Top of Data supplied
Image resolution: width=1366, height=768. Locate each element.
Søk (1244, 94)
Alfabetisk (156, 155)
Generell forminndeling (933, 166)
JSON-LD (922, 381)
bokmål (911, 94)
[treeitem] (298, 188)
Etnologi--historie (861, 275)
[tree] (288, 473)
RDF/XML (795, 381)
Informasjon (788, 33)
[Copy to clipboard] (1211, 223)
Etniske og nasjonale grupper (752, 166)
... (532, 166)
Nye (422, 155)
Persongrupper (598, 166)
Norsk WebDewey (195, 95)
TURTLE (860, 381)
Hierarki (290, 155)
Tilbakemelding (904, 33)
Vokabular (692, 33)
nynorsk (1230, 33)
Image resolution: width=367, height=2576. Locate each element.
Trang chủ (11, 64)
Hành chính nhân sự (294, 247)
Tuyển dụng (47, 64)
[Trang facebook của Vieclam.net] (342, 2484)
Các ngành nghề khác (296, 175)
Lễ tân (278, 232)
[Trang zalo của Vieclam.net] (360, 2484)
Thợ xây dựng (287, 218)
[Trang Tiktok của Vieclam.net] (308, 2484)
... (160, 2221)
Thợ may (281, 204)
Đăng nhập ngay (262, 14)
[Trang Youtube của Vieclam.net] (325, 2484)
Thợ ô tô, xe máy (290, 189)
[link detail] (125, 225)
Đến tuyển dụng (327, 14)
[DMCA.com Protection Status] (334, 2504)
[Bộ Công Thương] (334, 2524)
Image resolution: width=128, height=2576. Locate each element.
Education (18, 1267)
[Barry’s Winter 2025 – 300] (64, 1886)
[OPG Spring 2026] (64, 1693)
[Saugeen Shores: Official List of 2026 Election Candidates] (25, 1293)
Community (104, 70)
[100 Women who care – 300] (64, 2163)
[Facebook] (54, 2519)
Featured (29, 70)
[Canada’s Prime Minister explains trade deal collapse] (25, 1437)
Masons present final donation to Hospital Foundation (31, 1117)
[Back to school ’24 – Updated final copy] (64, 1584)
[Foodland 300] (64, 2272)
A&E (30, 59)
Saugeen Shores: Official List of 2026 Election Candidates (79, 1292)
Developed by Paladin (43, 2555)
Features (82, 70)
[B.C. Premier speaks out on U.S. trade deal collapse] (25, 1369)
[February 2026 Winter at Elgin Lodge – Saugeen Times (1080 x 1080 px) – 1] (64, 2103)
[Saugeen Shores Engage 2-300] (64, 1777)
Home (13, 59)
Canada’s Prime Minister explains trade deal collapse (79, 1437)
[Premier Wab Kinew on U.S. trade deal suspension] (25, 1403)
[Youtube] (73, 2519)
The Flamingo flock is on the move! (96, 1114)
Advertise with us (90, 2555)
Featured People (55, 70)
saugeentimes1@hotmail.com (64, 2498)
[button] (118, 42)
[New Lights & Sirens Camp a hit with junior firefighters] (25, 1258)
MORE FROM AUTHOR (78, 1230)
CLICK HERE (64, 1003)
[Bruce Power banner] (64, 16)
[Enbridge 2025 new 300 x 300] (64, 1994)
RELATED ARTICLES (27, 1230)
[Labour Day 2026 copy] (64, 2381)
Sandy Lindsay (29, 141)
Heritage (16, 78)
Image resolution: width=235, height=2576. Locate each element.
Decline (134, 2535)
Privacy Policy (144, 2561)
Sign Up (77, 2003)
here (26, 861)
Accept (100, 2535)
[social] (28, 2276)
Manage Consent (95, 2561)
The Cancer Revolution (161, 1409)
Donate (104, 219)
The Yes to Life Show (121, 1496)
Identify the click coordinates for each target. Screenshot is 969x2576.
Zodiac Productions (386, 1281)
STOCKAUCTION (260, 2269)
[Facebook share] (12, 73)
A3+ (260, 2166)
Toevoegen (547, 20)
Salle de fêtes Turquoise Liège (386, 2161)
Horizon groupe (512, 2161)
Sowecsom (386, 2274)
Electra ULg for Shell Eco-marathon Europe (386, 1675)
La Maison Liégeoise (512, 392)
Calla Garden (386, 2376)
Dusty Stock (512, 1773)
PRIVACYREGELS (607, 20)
Bottom of Data supplied
■ The task
Only lines containing the string "Canada" are needed. Pull each of them out of the records above.

■ Response
[Canada’s Prime Minister explains trade deal collapse] (25, 1437)
Canada’s Prime Minister explains trade deal collapse (79, 1437)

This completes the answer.